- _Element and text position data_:
— Begin —
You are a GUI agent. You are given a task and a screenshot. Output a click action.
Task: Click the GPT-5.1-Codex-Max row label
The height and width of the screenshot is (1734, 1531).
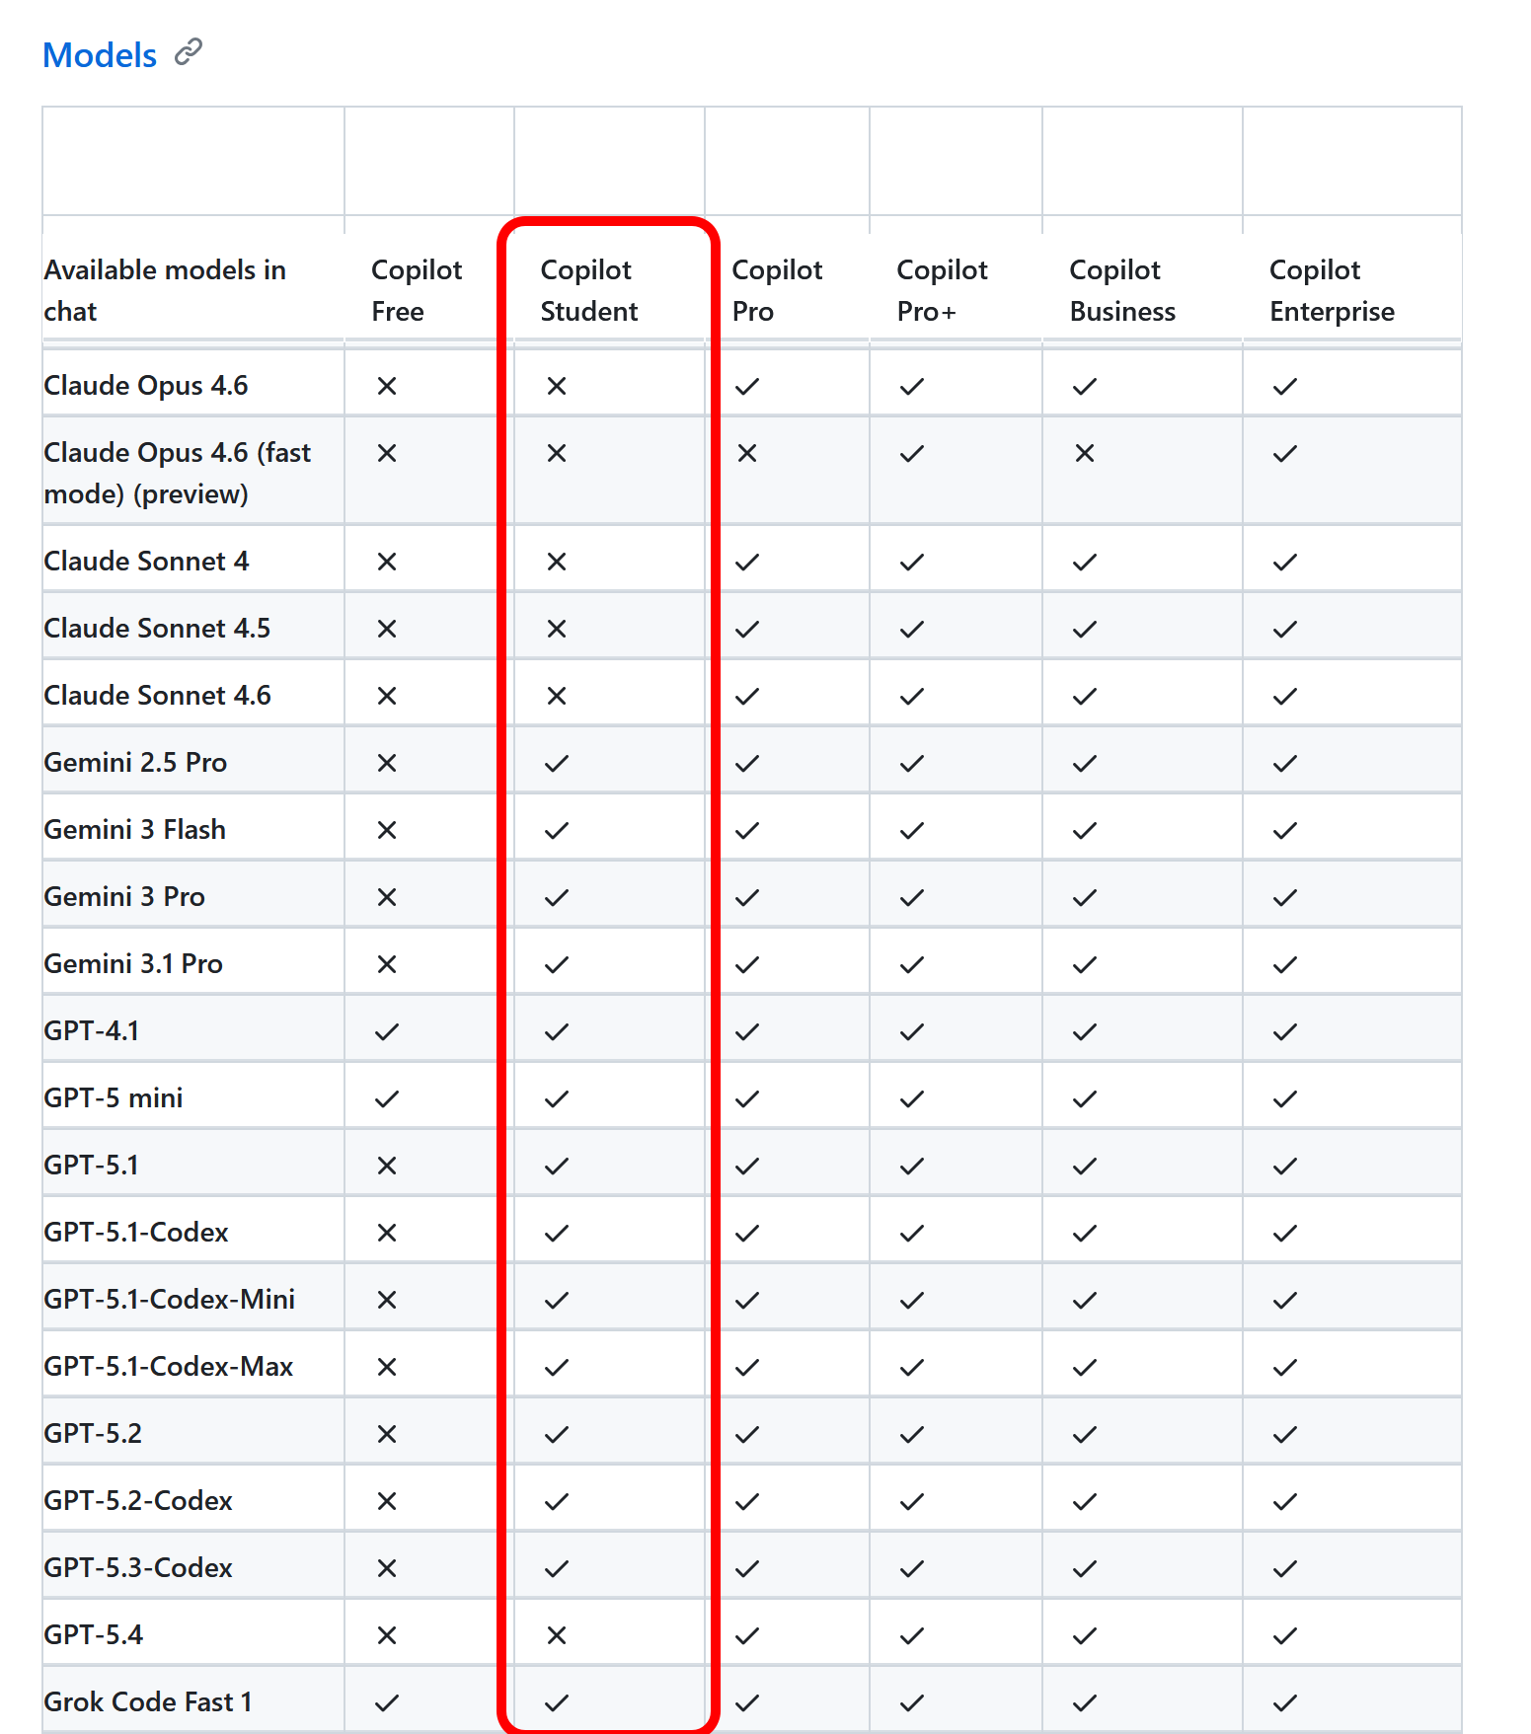tap(169, 1367)
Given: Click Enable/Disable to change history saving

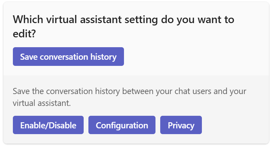Looking at the screenshot, I should [x=48, y=125].
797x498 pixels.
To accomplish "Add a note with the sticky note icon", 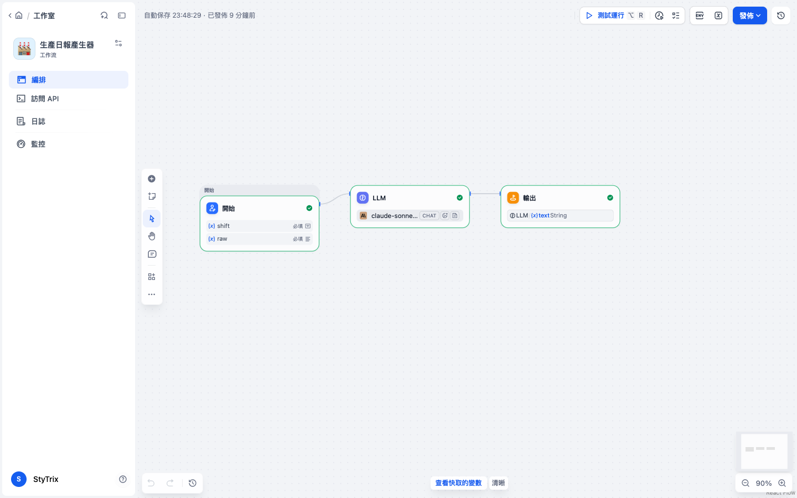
— End —
- _GIVEN INSTRUCTION_: Reproduce the entire listing above, switching "sticky note" to "notepad" throughout and leaving every other part unchanged. Omit the pictures from your answer.

- _THE SOLUTION_:
You are a GUI agent. You are given a task and a screenshot. Output a click action.
Task: Click the GPT-5.1-Codex-Max row label
The height and width of the screenshot is (1734, 1531).
tap(169, 1367)
Given: Click Enable/Disable to change history saving

Looking at the screenshot, I should [x=48, y=125].
797x498 pixels.
To accomplish "Add a note with the notepad icon", 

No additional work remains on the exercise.